Given data:
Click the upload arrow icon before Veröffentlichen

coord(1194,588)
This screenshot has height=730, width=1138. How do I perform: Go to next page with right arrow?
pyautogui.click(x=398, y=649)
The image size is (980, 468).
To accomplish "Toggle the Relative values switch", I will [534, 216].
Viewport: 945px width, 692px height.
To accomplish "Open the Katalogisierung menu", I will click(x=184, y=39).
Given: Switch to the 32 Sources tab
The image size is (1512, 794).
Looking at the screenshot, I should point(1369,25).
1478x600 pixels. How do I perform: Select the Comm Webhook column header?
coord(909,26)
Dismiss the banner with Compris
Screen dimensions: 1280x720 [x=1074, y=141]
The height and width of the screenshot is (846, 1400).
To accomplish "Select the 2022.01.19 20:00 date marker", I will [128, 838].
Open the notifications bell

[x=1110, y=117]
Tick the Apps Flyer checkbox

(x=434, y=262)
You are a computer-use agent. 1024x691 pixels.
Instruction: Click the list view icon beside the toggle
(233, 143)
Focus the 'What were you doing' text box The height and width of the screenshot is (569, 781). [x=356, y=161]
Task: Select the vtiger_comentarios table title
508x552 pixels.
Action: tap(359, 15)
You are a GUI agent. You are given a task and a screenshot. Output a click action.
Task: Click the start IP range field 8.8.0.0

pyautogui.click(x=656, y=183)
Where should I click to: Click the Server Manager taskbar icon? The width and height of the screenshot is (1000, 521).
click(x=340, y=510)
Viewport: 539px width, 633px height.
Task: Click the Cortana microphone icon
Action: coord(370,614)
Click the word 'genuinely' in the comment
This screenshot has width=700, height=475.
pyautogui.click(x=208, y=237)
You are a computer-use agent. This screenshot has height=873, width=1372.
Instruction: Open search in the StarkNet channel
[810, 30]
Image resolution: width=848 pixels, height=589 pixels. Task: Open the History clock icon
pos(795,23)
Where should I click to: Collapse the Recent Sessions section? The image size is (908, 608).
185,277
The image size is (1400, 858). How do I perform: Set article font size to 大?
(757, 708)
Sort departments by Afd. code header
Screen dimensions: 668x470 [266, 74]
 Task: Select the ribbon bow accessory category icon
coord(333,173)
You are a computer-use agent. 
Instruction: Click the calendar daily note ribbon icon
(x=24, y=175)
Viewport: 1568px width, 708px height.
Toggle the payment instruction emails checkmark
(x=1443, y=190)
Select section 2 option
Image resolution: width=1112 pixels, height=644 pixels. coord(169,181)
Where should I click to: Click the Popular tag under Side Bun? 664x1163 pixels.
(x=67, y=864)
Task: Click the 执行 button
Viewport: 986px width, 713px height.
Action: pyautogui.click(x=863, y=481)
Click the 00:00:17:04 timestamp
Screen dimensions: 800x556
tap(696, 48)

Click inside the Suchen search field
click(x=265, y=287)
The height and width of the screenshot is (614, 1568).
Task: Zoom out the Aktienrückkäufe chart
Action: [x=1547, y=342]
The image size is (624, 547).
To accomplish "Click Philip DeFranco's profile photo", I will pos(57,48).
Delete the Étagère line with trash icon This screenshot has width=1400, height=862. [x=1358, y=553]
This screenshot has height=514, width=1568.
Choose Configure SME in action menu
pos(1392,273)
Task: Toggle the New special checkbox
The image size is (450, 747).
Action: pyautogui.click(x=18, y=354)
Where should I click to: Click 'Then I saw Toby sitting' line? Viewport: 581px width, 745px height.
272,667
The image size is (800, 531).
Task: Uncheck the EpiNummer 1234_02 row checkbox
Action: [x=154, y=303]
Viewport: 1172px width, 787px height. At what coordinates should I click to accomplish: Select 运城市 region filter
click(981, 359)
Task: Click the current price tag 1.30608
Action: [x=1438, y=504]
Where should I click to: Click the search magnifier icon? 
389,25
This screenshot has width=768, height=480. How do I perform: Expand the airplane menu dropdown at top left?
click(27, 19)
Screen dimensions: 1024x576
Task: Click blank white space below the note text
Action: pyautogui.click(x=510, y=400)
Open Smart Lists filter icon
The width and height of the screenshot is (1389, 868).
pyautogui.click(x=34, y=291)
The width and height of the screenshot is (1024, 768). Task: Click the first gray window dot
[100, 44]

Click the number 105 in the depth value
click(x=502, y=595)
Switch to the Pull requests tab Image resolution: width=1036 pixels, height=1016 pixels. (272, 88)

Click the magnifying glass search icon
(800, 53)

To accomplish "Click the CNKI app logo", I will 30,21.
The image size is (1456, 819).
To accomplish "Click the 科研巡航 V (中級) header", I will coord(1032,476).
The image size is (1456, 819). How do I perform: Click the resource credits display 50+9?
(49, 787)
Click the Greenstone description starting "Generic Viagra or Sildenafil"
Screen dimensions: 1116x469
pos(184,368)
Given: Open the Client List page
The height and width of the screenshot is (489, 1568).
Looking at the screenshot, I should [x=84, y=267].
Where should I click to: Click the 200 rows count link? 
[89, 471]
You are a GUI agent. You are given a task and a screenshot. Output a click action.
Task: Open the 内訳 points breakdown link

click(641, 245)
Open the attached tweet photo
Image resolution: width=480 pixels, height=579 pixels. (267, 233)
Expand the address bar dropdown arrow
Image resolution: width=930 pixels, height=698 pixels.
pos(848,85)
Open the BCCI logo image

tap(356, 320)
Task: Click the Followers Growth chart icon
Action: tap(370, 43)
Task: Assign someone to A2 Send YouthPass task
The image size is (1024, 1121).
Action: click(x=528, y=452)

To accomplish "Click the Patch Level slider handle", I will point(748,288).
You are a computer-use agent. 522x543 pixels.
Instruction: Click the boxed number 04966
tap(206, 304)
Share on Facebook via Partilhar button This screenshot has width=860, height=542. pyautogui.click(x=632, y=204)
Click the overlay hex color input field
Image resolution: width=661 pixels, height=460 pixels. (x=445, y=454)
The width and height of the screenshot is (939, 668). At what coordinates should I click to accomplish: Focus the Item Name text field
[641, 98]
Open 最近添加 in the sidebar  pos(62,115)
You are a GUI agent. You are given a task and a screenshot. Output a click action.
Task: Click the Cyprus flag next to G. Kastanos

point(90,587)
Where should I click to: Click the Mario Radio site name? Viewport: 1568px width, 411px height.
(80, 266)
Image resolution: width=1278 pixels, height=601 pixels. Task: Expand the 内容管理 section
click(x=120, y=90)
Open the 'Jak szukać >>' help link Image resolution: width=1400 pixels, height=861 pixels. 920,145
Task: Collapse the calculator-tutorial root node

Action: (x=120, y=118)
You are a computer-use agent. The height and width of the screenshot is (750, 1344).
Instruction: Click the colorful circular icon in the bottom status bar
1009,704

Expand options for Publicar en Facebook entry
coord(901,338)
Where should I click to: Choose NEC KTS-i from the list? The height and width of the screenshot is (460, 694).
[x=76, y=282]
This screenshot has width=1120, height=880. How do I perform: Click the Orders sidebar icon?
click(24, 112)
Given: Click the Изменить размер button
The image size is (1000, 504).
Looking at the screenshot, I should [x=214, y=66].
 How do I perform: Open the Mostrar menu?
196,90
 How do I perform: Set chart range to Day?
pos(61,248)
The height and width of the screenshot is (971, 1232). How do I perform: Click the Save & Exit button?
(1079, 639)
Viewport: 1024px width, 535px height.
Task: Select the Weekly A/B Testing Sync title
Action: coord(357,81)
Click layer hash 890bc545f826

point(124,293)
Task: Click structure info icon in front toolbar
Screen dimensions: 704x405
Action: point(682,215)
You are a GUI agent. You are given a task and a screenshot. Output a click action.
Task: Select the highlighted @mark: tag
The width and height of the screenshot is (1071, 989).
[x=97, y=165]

Task: From the records above, transcribe without alteration every line from the one with "Where should I click to: Collapse" to the one with "The image size is (624, 547).", inclusive.

Reply:
Where should I click to: Collapse the Recent Sessions section? The image size is (908, 608).
185,277
The image size is (1400, 858). How do I perform: Set article font size to 大?
(757, 708)
Sort departments by Afd. code header
Screen dimensions: 668x470 [266, 74]
 Task: Select the ribbon bow accessory category icon
coord(333,173)
You are a computer-use agent. 
Instruction: Click the calendar daily note ribbon icon
(x=24, y=175)
Viewport: 1568px width, 708px height.
Toggle the payment instruction emails checkmark
(x=1443, y=190)
Select section 2 option
Image resolution: width=1112 pixels, height=644 pixels. coord(169,181)
Where should I click to: Click the Popular tag under Side Bun? 664x1163 pixels.
(x=67, y=864)
Task: Click the 执行 button
Viewport: 986px width, 713px height.
Action: pyautogui.click(x=863, y=481)
Click the 00:00:17:04 timestamp
Screen dimensions: 800x556
tap(696, 48)

Click inside the Suchen search field
click(x=265, y=287)
The height and width of the screenshot is (614, 1568).
Task: Zoom out the Aktienrückkäufe chart
Action: [x=1547, y=342]
The image size is (624, 547).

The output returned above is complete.